Personal information
- Full name: Richard Michalczyk
- Born: 5 November 1950 (age 75)
- Original team: Narembeen
- Height: 191 cm (6 ft 3 in)
- Weight: 91 kg (201 lb)
- Position: Defender

Playing career^{1}
- Years: Club / Games (Goals)
- 1969–1972: East Perth / 67 (54)
- 1973–1975: North Melbourne / 24 0(3)
- ^{1} Playing statistics correct to the end of 1975.

Career highlights
- 1972 East Perth premiership player;

= Dick Michalczyk =

Australian rules footballer

Richard Michalczyk (born 5 November 1950) is a former Australian rules footballer who played with North Melbourne in the Victorian Football League (VFL) and East Perth in the Western Australian National Football League (WANFL).

==Football career==

===WANFL===
Michalczyk, who was originally from Narembeen, debuted at East Perth halfway through the 1969 WANFL season.

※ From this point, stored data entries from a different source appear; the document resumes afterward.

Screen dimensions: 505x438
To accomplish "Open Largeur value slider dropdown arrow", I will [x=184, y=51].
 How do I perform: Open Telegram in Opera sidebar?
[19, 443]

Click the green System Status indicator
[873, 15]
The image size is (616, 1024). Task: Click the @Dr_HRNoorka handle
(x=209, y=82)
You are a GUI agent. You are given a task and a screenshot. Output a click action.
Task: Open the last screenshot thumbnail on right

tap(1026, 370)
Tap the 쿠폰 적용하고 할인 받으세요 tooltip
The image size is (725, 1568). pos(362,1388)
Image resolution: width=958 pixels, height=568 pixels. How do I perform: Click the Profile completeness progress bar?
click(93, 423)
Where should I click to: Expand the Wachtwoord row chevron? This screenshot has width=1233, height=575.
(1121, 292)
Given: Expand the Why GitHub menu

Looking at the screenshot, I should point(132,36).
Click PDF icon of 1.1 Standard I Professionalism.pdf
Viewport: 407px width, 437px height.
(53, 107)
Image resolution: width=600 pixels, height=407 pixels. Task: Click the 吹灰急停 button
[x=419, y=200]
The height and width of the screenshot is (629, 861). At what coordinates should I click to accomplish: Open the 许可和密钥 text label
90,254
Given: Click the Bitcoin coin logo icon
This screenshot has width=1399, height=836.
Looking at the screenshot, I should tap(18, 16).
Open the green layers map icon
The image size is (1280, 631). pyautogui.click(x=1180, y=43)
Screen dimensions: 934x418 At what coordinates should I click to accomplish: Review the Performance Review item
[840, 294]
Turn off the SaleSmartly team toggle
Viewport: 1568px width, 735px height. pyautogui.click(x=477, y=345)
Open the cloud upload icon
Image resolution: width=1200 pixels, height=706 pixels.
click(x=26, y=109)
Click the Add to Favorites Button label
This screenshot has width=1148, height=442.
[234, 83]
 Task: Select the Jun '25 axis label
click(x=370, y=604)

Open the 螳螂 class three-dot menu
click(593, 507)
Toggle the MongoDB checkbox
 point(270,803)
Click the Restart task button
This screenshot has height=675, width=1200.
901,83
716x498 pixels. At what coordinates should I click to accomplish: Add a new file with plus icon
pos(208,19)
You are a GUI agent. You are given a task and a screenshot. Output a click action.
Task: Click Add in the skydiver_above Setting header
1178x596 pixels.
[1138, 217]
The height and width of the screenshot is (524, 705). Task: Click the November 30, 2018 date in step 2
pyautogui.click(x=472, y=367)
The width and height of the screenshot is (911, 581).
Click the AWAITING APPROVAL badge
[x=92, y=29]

He was a member of East Perth's 1972 premiership team. After a dominant performance at centre half-back in the second semi-final, Michalczyk was one of East Perth's best in their 15-point grand final win over Claremont.

The first of three brothers to play for East Perth, his younger brothers Eddie and George also played for the club.

===VFL===
Michalczyk spent the first half of 1973 with West Adelaide, though was unable to get a clearance from East Perth. North Melbourne agreed on a deal reported to be worth $30,000 and he was cleared by East Perth in June 1973. He made his debut against Richmond in round 14 but was only on the field for two minutes before suffering a hamstring injury which ended his season.

He injured his hamstring again during pre-season training in 1974. Michalczyk was sent by the club to the Lewisham Hospital in Sydney for a complete medical check up and he was there for a week receiving treatment. On return to North Melbourne he was able to train without any soreness and, after being cleared by doctors, was selected in the side for round 11. He managed to put together eight successive VFL games that year.

In the 1975 season he appeared in the first three rounds, then was out of the side for two months. He returned in round 12 and played in all of the remaining 11 games of the home and away season. In the qualifying final win over Carlton, Michalczyk played as a half-back for North Melbourne and was one of the side's best with 18 disposals, but had to be replaced at three-quarter time with a knee injury. Initially it was thought he had injured his groin and he was moved into the forward line and it was only after he kicked a goal that he was forced from the ground. The diagnosis was a strained medial ligament, which ruled him out of the rest of the finals series, opening up a spot in the team for Doug Wade. He had to undergo a serious knee operation at the end of the season, followed by another in 1976, and was unable to make it back to VFL football.

==Personal life==
Michalczyk is an uncle of former West Coast Eagles player Dean Cox. His sister Mary is Dean's mother.